» Assignment
From the entries below, copy exactly the lines from the one that contains "问题反馈 (103, 2497)" through the one that contains "Word批量转图片 (88, 2359)", both included, and only those.

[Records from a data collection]
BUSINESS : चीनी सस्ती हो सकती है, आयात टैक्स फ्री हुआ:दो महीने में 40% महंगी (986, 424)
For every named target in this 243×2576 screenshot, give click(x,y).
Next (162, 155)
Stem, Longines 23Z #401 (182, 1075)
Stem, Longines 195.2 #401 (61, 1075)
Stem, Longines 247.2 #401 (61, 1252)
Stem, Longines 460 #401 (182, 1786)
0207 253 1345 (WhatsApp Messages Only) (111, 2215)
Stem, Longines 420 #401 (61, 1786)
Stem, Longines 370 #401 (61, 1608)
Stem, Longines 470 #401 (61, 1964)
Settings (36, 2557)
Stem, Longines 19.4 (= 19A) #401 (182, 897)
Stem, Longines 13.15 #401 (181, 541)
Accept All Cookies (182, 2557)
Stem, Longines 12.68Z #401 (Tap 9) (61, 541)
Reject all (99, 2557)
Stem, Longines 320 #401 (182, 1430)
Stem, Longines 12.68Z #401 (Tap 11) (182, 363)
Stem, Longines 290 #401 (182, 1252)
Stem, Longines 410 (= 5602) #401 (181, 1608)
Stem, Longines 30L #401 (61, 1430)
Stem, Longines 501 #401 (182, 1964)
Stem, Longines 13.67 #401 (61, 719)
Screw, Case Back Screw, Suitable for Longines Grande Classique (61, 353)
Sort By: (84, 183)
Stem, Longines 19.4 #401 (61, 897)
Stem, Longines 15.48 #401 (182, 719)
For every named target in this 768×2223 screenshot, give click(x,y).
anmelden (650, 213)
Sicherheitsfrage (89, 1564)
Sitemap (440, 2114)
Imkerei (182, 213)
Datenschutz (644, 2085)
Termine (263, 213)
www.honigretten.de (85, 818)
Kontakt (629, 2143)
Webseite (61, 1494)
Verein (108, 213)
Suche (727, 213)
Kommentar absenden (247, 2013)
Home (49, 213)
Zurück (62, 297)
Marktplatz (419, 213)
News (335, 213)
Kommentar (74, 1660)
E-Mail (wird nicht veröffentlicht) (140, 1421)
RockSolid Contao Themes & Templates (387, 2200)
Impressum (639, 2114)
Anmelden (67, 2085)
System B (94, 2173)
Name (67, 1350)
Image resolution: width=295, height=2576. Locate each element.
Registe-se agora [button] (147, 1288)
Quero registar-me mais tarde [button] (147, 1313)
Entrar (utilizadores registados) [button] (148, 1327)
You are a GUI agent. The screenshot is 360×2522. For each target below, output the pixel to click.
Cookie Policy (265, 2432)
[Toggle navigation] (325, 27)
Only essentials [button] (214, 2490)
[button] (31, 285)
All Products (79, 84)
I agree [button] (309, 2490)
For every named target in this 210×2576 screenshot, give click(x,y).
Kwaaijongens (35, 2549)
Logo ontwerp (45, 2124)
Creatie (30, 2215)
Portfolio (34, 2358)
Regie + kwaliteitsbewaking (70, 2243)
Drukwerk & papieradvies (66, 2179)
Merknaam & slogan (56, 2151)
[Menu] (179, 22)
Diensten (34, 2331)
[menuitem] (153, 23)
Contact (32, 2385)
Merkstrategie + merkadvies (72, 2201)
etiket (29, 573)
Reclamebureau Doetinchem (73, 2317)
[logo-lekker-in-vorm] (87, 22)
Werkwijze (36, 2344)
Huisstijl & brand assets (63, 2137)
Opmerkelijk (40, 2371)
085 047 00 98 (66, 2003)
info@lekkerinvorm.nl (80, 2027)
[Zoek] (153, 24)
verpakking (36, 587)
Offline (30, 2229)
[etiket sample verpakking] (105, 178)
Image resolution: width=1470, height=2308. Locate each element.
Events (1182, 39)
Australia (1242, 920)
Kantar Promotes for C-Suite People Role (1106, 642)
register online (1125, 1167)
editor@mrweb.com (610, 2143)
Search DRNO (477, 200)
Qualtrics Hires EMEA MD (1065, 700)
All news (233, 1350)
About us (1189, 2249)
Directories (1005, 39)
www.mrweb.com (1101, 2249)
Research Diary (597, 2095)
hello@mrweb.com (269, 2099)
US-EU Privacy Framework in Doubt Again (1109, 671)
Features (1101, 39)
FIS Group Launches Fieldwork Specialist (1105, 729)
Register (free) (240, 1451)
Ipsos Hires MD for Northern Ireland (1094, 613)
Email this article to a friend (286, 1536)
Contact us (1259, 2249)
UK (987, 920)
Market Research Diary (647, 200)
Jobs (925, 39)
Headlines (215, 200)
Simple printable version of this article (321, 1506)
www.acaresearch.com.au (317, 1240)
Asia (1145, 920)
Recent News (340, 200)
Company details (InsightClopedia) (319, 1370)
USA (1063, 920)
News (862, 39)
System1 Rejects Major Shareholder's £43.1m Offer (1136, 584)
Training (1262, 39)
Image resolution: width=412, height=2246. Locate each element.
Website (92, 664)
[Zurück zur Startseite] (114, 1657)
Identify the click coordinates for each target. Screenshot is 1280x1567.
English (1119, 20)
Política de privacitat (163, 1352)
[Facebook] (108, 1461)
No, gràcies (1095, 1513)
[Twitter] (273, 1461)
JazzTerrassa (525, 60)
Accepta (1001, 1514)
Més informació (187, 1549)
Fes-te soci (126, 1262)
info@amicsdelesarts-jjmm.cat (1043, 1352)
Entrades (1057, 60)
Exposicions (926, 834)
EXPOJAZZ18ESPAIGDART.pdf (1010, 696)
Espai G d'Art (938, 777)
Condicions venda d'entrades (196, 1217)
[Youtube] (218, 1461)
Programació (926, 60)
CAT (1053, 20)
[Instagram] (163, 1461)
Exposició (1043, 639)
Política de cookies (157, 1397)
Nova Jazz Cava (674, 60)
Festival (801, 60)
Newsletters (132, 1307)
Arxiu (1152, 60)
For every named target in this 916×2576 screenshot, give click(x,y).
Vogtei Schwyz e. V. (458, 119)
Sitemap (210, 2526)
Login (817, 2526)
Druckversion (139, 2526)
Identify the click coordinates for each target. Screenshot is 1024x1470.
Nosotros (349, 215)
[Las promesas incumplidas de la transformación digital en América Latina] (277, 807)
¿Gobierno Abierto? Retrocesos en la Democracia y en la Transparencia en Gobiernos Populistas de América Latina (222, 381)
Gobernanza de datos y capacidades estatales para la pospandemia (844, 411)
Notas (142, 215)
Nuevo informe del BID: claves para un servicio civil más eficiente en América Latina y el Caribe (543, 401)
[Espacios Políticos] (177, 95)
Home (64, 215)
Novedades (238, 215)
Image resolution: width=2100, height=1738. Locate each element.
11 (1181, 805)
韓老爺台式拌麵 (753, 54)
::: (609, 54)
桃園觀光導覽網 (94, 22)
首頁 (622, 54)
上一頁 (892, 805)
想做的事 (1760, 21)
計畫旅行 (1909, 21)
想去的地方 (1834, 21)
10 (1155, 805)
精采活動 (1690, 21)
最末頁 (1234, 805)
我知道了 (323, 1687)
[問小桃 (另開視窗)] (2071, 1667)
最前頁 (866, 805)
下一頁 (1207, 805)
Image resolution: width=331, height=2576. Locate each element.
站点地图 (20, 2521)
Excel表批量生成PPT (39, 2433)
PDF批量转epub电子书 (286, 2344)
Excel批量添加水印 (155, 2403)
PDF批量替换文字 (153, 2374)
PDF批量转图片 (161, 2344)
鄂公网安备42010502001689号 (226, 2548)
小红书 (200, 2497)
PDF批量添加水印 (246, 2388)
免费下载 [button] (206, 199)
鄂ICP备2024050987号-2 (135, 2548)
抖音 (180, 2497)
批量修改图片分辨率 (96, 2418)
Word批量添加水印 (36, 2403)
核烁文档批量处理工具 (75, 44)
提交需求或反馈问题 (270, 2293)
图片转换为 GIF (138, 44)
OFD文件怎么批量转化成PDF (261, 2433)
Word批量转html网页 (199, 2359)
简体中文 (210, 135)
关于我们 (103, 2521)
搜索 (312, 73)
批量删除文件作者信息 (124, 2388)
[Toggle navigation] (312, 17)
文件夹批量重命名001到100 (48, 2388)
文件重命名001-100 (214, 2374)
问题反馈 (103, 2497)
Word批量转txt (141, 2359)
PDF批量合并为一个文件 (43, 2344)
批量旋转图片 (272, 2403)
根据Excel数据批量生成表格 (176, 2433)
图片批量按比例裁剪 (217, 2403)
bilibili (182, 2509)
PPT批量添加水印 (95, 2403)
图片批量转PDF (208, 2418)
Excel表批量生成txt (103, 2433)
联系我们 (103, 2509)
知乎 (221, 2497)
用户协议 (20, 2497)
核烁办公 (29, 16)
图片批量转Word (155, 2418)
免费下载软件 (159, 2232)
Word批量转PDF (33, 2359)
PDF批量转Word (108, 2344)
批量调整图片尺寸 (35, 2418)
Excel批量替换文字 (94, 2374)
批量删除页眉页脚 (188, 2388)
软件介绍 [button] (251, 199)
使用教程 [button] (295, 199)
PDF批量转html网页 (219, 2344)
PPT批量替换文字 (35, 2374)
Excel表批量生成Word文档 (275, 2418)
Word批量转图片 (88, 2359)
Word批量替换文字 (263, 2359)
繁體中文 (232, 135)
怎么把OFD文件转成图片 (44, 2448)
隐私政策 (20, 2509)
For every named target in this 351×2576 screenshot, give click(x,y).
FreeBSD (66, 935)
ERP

» Answer below
问题反馈 (103, 2497)
Word批量转txt (141, 2359)
PDF批量合并为一个文件 (43, 2344)
批量旋转图片 (272, 2403)
根据Excel数据批量生成表格 (176, 2433)
图片批量按比例裁剪 (217, 2403)
bilibili (182, 2509)
PPT批量添加水印 (95, 2403)
图片批量转PDF (208, 2418)
Excel表批量生成txt (103, 2433)
联系我们 (103, 2509)
知乎 (221, 2497)
用户协议 (20, 2497)
核烁办公 (29, 16)
图片批量转Word (155, 2418)
免费下载软件 (159, 2232)
Word批量转PDF (33, 2359)
PDF批量转Word (108, 2344)
批量调整图片尺寸 (35, 2418)
Excel批量替换文字 (94, 2374)
批量删除页眉页脚 (188, 2388)
软件介绍 [button] (251, 199)
使用教程 [button] (295, 199)
PDF批量转html网页 (219, 2344)
PPT批量替换文字 (35, 2374)
Excel表批量生成Word文档 (275, 2418)
Word批量转图片 (88, 2359)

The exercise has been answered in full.